タバコを咥え先端に軽く触れる。オレンジ色の火が灯り煙が湧く。



「ー…」



脱力感と共に不快感に似た安心が身体から抜け落ちる。

寂しいんだ。彼女の夢で見たあの夢の絶望すら愛おしいんだ。

彼女を感じる為にまた、悪夢という首吊り縄を永遠に自分に掛け続ける。

縄を掛けても…椅子を蹴る勇気がないだけだ。



「悪夢で逢いたくはないんだ…君とは」



煙のコモった部屋で一人呟いた。

机に乗った写真立てを手に取る。

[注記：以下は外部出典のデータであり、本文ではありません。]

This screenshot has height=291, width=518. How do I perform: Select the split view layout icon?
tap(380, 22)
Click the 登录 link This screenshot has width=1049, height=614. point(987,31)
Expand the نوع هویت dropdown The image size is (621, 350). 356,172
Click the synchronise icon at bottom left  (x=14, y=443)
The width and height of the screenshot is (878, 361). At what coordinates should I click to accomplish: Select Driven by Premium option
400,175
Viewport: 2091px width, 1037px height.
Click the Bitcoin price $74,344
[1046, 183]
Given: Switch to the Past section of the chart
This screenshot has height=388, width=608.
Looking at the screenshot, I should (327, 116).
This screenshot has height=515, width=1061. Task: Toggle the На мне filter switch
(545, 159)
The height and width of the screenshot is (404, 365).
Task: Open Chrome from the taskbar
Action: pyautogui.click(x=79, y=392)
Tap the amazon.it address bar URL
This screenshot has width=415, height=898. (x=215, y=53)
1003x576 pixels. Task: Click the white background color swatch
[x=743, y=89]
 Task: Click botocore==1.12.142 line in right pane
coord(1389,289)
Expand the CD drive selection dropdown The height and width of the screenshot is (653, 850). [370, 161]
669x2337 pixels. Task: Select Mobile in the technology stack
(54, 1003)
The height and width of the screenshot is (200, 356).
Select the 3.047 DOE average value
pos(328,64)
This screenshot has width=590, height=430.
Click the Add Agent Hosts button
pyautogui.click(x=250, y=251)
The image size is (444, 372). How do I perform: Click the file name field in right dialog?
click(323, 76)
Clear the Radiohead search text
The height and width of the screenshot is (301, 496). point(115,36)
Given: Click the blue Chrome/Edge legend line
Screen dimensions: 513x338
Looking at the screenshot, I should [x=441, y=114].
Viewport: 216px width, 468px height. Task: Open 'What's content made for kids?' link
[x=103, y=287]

二人の少女が肩を並べ微笑を讃えている。

写真の中は幸せに満ちた120年前の”あの時”で止まっていた。



「…そろそろ、起きないとな」



造り笑顔を浮かべ、くたびれた毛布を畳む。

重い荷が下りたという訳でもないがここから動かないと生きてはいけない。

彼女には悪いが地獄へ堕ちるのはもう少しだけ遅れそうだ。

写真立ての裏のホコリを袖で拭き、また机に伏せる。


埃で見えなかった裏面に刻まれた文字がはっきりと見えた。


379年を忘れるな。

唾棄ダキすべき死に損ない共を殺し尽くせ。

いつか己を殺す時まで私を騙れ。


ヨル・トリガード・リッジ


黒く乾いた血で書かれたそれは一度業火で焼かれたようで黒く爛れていた。

ヨルの数多の殲滅と殺戮に意味を成し、終点へ導くための代物だ。


殺しの正当化ではない。ただの駄々だ。分かっている。

彼女の神すら焼き殺すほどの劫火に始めの火を灯す為の代物だ。


諦観と悲観の混じった黒き瞳でその悍ましき作為から目を背ける。


死に損ないを殺す為の一歩を、自分を騙る為の一歩を、忘れない為の一歩を


今日も彼女は踏み出して行った。